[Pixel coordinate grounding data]
↓↓↓

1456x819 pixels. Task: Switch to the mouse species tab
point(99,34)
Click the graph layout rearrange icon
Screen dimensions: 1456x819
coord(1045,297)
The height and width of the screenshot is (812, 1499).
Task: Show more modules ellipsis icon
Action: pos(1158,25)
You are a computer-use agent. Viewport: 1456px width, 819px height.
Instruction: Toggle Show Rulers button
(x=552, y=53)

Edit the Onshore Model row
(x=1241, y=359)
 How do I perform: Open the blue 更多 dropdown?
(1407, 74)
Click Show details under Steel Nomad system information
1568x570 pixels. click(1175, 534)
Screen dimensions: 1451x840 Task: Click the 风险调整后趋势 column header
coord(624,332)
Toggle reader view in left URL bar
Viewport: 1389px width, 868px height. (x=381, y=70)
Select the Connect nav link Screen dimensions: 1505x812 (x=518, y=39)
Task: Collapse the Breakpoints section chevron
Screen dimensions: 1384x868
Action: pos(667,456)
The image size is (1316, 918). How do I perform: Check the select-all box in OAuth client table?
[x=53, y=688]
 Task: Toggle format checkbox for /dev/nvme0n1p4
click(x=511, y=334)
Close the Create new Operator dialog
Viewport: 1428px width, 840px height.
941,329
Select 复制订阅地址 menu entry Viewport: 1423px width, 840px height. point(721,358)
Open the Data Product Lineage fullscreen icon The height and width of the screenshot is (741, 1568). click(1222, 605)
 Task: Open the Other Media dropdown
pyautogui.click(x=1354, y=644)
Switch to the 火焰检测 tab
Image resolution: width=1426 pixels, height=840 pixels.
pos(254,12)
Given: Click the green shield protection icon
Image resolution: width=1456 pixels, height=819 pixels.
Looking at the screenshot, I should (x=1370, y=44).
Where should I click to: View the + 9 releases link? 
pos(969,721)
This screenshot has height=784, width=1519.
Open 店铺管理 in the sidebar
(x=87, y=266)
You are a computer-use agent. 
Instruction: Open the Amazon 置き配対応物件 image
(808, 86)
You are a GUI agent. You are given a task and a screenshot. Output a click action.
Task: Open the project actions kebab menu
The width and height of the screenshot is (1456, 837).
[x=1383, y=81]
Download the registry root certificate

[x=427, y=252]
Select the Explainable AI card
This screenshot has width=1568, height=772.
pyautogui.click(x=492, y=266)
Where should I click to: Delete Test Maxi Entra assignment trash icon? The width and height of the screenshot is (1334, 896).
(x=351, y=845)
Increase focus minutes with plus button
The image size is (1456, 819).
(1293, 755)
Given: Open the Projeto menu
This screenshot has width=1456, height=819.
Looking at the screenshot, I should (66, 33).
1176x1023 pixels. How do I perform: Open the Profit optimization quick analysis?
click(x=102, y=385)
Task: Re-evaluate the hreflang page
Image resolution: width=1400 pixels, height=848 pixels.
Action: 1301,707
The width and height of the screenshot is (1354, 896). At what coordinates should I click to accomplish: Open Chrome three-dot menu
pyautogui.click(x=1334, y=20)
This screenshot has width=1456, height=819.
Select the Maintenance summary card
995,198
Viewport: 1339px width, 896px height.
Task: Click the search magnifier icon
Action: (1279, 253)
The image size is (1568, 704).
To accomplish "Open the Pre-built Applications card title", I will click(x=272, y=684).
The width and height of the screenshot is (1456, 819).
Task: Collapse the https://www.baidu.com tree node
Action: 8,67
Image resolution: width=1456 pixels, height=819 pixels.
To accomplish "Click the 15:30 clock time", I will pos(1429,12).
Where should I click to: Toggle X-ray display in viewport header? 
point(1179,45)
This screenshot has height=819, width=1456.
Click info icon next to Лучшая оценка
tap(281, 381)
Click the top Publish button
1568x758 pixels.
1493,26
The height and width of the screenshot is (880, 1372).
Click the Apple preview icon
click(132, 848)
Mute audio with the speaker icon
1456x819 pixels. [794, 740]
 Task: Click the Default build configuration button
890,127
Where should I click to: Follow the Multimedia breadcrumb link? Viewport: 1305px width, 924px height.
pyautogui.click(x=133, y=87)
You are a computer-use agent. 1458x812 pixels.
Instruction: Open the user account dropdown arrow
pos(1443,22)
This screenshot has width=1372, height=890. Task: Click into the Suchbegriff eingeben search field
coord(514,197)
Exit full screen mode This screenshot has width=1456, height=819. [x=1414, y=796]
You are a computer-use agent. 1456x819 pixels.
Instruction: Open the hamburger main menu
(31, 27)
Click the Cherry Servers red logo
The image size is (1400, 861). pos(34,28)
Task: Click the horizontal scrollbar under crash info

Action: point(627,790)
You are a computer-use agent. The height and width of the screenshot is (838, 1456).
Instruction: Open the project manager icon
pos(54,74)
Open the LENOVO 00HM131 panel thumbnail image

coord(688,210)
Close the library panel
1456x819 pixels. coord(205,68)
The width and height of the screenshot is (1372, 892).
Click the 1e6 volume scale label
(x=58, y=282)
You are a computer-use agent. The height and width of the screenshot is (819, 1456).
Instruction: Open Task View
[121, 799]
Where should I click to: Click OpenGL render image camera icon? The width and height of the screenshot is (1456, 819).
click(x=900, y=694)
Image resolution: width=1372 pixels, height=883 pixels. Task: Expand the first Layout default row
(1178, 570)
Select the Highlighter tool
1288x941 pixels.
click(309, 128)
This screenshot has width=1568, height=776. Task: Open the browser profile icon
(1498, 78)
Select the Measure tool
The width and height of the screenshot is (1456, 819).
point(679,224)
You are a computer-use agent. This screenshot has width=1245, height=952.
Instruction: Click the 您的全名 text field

↑↑↑

Task to complete
The word "tool" appears in some of the lines above. Copy those lines.

Finished task
Select the Highlighter tool
Select the Measure tool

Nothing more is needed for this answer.